Exercise directions
Whatever appears in the records should be given again exactly, down to the last mark.

Collected data:
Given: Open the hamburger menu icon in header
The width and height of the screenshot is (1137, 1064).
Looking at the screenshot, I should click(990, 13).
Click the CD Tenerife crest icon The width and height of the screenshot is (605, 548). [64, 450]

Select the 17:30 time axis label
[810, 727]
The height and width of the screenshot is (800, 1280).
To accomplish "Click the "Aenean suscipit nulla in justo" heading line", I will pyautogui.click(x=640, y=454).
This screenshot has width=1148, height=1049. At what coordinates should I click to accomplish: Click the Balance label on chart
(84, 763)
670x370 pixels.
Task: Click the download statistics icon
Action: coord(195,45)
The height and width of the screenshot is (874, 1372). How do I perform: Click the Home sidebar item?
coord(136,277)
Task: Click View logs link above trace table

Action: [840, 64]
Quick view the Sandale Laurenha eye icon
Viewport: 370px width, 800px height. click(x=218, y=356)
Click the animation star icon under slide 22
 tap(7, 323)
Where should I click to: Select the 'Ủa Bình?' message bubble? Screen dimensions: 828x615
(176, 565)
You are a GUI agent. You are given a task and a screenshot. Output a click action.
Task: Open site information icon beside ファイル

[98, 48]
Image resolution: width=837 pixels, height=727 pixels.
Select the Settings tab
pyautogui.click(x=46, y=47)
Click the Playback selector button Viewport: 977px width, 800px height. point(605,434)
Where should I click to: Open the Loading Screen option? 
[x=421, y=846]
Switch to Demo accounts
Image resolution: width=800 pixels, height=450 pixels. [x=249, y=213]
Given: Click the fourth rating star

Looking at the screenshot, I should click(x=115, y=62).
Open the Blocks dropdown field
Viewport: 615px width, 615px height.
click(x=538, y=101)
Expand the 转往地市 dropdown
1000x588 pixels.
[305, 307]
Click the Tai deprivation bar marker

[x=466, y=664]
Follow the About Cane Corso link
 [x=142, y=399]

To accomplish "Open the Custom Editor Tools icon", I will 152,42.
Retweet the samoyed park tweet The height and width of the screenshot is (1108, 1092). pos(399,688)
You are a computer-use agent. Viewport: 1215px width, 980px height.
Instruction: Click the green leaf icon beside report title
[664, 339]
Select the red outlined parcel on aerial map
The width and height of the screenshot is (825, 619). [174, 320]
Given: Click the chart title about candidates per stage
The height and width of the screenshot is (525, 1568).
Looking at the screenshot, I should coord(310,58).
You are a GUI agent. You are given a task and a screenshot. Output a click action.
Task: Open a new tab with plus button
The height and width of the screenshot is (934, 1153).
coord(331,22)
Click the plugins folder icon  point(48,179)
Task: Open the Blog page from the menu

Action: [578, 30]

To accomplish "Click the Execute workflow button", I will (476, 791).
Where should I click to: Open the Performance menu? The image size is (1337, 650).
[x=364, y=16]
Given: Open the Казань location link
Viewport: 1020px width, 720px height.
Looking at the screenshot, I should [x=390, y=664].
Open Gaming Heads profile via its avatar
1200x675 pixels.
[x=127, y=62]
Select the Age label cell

Written solution
Given: Open the hamburger menu icon in header
The width and height of the screenshot is (1137, 1064).
Looking at the screenshot, I should click(990, 13).
Click the CD Tenerife crest icon The width and height of the screenshot is (605, 548). [64, 450]

Select the 17:30 time axis label
[810, 727]
The height and width of the screenshot is (800, 1280).
To accomplish "Click the "Aenean suscipit nulla in justo" heading line", I will pyautogui.click(x=640, y=454).
This screenshot has width=1148, height=1049. At what coordinates should I click to accomplish: Click the Balance label on chart
(84, 763)
670x370 pixels.
Task: Click the download statistics icon
Action: coord(195,45)
The height and width of the screenshot is (874, 1372). How do I perform: Click the Home sidebar item?
coord(136,277)
Task: Click View logs link above trace table

Action: [840, 64]
Quick view the Sandale Laurenha eye icon
Viewport: 370px width, 800px height. click(x=218, y=356)
Click the animation star icon under slide 22
 tap(7, 323)
Where should I click to: Select the 'Ủa Bình?' message bubble? Screen dimensions: 828x615
(176, 565)
You are a GUI agent. You are given a task and a screenshot. Output a click action.
Task: Open site information icon beside ファイル

[98, 48]
Image resolution: width=837 pixels, height=727 pixels.
Select the Settings tab
pyautogui.click(x=46, y=47)
Click the Playback selector button Viewport: 977px width, 800px height. point(605,434)
Where should I click to: Open the Loading Screen option? 
[x=421, y=846]
Switch to Demo accounts
Image resolution: width=800 pixels, height=450 pixels. [x=249, y=213]
Given: Click the fourth rating star

Looking at the screenshot, I should click(x=115, y=62).
Open the Blocks dropdown field
Viewport: 615px width, 615px height.
click(x=538, y=101)
Expand the 转往地市 dropdown
1000x588 pixels.
[305, 307]
Click the Tai deprivation bar marker

[x=466, y=664]
Follow the About Cane Corso link
 [x=142, y=399]

To accomplish "Open the Custom Editor Tools icon", I will 152,42.
Retweet the samoyed park tweet The height and width of the screenshot is (1108, 1092). pos(399,688)
You are a computer-use agent. Viewport: 1215px width, 980px height.
Instruction: Click the green leaf icon beside report title
[664, 339]
Select the red outlined parcel on aerial map
The width and height of the screenshot is (825, 619). [174, 320]
Given: Click the chart title about candidates per stage
The height and width of the screenshot is (525, 1568).
Looking at the screenshot, I should coord(310,58).
You are a GUI agent. You are given a task and a screenshot. Output a click action.
Task: Open a new tab with plus button
The height and width of the screenshot is (934, 1153).
coord(331,22)
Click the plugins folder icon  point(48,179)
Task: Open the Blog page from the menu

Action: [578, 30]

To accomplish "Click the Execute workflow button", I will (476, 791).
Where should I click to: Open the Performance menu? The image size is (1337, 650).
[x=364, y=16]
Given: Open the Казань location link
Viewport: 1020px width, 720px height.
Looking at the screenshot, I should [x=390, y=664].
Open Gaming Heads profile via its avatar
1200x675 pixels.
[x=127, y=62]
Select the Age label cell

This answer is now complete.